Pre-intro checks don’t always have to be formal. If you know one of the parties well, it can be as simple as sending a text or a message on Slack or Collab. No matter the method, it’s great to get a heads up, especially if someone is very busy or super senior to make it easier on everybody. 

As the connector, it’s also good protocol to make the mechanisms of the introduction clear to both parties: Most bad intros are bad because either the person making the intro or the person being introduced conveys a sense of unwarranted entitlement to your time and energy. 

Should you receive an intro request you’d like to decline, go ahead and say no. You can explain yourself if you’d like, “but you don’t have to give a reason.”

Evaluate the power dynamics.

No two introductory emails are exactly the same. One of the most important variables is the power dynamics between the two people being introduced. Oftentimes, there is a clear imbalance, such as when you are connecting a job seeker with a potential job giver. In cases like this, it’s crucial to privately check in with both parties beforehand, especially the person with more power to ensure they are up for the introduction. 

In instances where the power dynamic is equal it doesn’t always pre-clear an introduction because it’s less transactional in nature. Just make sure the power dynamics are truly level. If one person is immediately going to want something from the other person, even if they are of equal standing, then it reverts to case one. 

State the reason for the introduction.

A good introductory email makes its purpose clear. The hardest thing is when you don’t know why someone is introducing you, a situation in which it’s easy to disappoint just because you didn’t know what was expected of you. It’s awkward.

After explaining why he is making the introduction, sometimes you need to nudge one person to take the next step. Often, this is the person who has more to gain from the exchange. 

Either way, after making the initial intro, make it clear that your job is done. End it with ‘I’ll let you guys take it from here’ and don’t involve yourself more. 

A go-to sign-off is a firm but polite: “I’ll leave it to the two of you to be in touch with one another. Please feel free to leave me off the thread going forward.”

Provide context.

This ties directly back to the previous strategy: Not only should your introductory email’s purpose be clear, but you should explain who each person is and, when necessary, what they do. "This person is really cool!" is not context.

Often, this means including a brief professional bio. Hyperlinks, to websites or bodies of work, are your friend here. If I say someone is an amazing writer, I’d link to one great story he did.

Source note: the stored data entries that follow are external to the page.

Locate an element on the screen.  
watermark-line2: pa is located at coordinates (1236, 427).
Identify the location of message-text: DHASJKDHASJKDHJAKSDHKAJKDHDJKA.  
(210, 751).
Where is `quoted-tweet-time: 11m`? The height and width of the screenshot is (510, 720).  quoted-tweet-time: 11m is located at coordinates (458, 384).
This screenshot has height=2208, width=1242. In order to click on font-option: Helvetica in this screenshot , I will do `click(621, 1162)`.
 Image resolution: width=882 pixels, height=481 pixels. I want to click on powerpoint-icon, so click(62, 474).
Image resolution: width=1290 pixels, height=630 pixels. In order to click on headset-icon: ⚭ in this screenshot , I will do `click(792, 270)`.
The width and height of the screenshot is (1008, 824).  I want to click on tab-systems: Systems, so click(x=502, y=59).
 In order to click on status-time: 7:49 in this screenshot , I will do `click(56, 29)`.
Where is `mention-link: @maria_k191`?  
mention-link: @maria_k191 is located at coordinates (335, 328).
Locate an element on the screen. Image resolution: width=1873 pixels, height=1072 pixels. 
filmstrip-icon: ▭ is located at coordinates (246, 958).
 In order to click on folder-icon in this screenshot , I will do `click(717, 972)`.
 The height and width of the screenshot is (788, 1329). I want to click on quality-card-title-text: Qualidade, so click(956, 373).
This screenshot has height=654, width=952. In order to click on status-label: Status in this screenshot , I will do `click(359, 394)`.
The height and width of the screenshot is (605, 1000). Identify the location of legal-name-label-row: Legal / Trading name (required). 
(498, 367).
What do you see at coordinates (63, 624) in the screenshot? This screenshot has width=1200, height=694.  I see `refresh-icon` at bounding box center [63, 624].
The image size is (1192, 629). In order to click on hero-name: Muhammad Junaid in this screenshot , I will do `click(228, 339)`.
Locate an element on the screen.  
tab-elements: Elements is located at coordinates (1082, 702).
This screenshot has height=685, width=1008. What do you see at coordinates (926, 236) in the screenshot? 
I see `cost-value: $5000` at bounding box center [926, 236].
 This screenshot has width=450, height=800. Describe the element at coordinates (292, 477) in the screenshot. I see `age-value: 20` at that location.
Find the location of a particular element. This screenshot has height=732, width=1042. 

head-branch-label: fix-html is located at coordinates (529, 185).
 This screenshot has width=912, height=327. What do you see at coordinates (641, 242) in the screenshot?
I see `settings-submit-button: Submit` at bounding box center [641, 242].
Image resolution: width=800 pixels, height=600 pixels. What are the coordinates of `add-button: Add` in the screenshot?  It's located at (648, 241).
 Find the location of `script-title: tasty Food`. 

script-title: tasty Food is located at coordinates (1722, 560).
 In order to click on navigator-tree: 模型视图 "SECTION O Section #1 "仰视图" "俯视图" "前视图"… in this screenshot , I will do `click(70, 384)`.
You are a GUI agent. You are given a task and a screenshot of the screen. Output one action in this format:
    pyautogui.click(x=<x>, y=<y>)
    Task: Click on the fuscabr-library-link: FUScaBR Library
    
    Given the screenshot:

Under the right circumstances, this is also the place to include personal details. When making an email introduction, you need to include one fact about each person that is not work-related. It could be a shared interest, or something out of left field. Such details, no matter how random, make it easier for people to kickstart a conversation that sounds human rather than robotic. 

Keep it short.

“Always ask yourself: What’s the point of this email? Cut out the small talk that normally clutters the beginning of emails. No one wants to read big blocks of text…especially for a first email.

In addition to being time-consuming, a wall of words can be intimidating. “The longer you make your email, the more pressure it creates. 

Avoid hyperbole.

Connecting two people can come with the well-intentioned impulse to talk up both parties, which explains why so many introductory emails are riddled with superlatives. This is often unnecessary. If I trust you enough to be interested in your introduction, I don’t need to be flattered to take it.

Taken too far, hyperbole can be counterproductive. Overselling, particularly when it comes to someone’s job title, is a recipe for awkward moments. (Erroneously promoting someone from an associate at a law firm to a partner, for example, creates a situation in which they are forced to clarify.) 

Everyone doesn’t have to be amazing. It’s a sweet impulse, but it can actually makes people feel badly. If you must embellish, you can exaggerate someone’s personal qualities without exaggerating their professional qualifications.